Respiratory syncytial virus (RSV) causes infectious symptoms that range from mild to severe. It is a seasonal disease, typically occurring during the cold weather months (October-March/April), with maximum activity during December and January. It is a common childhood illness, with most children reaching their second birthday having already had some form of RSV disease. Individuals who are immunocompromised and older adults are also prone to developing RSV infection (Table 1).1

Illustration of Respiratory Syncytial Virus or RSV - Image credit: Peter Hansen | stock.adobe.com

Image credit: Peter Hansen | stock.adobe.com

Symptoms of mild disease are runny nose and cough, while more involved RSV cases can include difficulty breathing, wheezing, and respiratory distress. The disease in infants and young children can sometimes progress to bronchiolitis and require more intense care and/or hospitalization. Secondary bacterial infection and cardiovascular or neurological complications can occur as a sequela of severe RSV, putting enormous strain on patients, caregivers and hospitals.
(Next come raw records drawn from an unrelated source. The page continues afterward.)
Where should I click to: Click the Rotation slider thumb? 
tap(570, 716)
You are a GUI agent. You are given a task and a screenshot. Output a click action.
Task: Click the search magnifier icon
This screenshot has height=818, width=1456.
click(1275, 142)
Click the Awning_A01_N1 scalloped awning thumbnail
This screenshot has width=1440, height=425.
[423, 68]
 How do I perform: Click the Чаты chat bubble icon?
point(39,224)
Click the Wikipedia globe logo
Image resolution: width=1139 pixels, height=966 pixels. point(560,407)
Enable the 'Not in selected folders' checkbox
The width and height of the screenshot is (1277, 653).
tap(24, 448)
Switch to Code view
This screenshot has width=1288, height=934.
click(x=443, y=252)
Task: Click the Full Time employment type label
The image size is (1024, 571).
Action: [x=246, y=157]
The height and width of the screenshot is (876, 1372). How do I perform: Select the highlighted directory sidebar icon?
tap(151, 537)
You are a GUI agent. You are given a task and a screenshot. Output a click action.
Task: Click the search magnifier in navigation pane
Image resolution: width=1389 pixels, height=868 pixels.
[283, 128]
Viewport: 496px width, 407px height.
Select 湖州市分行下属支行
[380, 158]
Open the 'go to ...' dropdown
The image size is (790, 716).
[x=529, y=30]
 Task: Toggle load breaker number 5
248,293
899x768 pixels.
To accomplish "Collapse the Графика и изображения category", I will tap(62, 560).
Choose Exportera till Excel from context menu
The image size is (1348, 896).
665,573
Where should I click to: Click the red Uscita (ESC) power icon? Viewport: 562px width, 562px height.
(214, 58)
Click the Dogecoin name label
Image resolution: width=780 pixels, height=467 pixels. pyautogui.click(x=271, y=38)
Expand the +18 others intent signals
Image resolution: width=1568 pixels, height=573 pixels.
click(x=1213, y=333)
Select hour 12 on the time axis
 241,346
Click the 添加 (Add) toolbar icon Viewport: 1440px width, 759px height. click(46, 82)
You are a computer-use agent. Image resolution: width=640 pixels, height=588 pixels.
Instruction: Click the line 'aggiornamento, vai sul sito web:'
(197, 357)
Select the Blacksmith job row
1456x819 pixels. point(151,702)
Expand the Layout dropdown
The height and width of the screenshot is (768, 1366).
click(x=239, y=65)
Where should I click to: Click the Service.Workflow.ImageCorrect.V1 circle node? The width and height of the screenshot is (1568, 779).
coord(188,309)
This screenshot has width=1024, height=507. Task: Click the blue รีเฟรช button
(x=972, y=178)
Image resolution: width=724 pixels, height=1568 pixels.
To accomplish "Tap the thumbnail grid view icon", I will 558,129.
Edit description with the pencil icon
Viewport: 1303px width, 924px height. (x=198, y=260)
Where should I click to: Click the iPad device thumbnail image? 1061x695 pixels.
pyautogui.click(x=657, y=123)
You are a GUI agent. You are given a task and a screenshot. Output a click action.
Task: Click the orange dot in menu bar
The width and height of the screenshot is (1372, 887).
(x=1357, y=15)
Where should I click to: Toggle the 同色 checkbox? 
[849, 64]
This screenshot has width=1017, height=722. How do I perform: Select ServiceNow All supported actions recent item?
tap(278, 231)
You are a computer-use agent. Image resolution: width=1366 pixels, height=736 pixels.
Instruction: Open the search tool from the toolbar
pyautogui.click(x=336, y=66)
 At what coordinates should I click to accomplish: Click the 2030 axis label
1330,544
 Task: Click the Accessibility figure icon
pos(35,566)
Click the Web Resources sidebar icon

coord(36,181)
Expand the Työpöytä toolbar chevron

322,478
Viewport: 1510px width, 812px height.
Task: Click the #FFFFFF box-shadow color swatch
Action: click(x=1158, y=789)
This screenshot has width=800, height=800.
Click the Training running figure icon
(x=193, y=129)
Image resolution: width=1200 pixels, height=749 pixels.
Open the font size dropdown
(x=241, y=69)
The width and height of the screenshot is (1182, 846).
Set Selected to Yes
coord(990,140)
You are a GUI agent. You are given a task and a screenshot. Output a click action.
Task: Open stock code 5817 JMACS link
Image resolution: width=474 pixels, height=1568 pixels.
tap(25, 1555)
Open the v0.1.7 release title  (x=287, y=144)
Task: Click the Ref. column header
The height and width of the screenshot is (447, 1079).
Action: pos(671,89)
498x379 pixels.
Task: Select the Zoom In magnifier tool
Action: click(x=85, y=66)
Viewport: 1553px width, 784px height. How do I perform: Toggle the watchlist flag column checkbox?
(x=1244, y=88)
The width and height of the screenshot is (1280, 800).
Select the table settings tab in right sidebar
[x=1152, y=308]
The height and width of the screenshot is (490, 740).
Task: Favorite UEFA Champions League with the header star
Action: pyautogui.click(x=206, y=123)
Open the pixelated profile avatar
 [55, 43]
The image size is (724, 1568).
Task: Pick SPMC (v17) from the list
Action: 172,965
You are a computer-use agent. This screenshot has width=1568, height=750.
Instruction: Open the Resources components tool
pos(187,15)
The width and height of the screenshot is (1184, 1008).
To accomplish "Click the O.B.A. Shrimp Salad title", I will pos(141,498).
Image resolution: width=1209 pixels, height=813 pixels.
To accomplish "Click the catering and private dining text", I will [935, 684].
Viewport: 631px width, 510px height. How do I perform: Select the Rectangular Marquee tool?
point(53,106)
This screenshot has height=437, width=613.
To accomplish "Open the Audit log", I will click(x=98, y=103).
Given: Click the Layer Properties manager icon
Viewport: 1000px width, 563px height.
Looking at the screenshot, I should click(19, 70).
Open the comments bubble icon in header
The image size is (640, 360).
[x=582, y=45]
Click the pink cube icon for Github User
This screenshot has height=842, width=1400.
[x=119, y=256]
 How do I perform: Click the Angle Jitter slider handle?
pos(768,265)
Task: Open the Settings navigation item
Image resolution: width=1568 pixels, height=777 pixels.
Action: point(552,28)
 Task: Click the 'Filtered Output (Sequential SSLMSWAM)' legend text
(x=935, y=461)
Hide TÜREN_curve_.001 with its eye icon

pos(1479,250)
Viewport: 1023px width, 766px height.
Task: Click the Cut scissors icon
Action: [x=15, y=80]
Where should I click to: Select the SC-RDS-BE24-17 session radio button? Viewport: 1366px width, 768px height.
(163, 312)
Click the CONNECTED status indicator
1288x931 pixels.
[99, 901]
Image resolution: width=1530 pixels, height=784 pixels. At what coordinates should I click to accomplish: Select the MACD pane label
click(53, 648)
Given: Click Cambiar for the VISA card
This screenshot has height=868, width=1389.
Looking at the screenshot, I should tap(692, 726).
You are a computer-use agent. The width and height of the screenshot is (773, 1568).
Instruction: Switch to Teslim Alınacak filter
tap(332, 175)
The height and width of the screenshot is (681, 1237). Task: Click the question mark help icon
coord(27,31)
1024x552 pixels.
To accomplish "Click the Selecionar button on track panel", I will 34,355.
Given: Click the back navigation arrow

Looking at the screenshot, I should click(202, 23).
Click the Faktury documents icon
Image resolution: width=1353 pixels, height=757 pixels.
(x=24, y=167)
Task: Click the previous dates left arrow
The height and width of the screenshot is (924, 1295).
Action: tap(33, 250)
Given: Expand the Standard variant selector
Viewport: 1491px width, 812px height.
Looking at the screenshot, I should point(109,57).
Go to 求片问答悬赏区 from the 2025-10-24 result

Those aged 75 years and older experience the highest rates of hospitalization.1

Table 1: Predisposing Conditions for RSV

Predisposing conditions for RSV illness in infants and children

Predisposing conditions for RSV in adults

  • Premature birth
  • Age < 6 months
  • Bronchopulmonary dysplasia
  • Chronic lung disease
  • Congenital heart disease
  • Congenital abnormalities of the airway
  • Cystic fibrosis
  • Immunodeficiency
  • Exposure to tobacco smoke
  • Genetic diseases e.g. Down’s syndrome
  • Crowded living conditions
  • Daycare attendance
  • Inadequate breastfeeding practices
  • Asthma
  • Chronic obstructive pulmonary disease
  • Coronary artery disease
  • Congestive heart failure
  • Diabetes
  • Neurologic or neuromuscular conditions

According to the CDC, individuals with severe cases of RSV could require additional oxygen, intravenous fluids, or intubation. However, in most of these cases hospitalization only lasts a few days before symptoms subside.2

About the Author

Sandra J. Grillo, MBA, RPh, is a retired independent community pharmacist with more than 40 years of experience. She is currently a student in the University of Connecticut Medical Writing Program.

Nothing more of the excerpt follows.